Work to be completed: Rewrite the material below, renaming "Premium" to "Basic" and leaving everything else unchanged.

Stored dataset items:
>> begin
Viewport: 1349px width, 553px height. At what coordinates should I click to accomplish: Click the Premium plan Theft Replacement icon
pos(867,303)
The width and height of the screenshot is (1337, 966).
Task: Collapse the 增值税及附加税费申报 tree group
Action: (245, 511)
>> end
The result:
Viewport: 1349px width, 553px height. At what coordinates should I click to accomplish: Click the Basic plan Theft Replacement icon
pos(867,303)
The width and height of the screenshot is (1337, 966).
Task: Collapse the 增值税及附加税费申报 tree group
Action: (245, 511)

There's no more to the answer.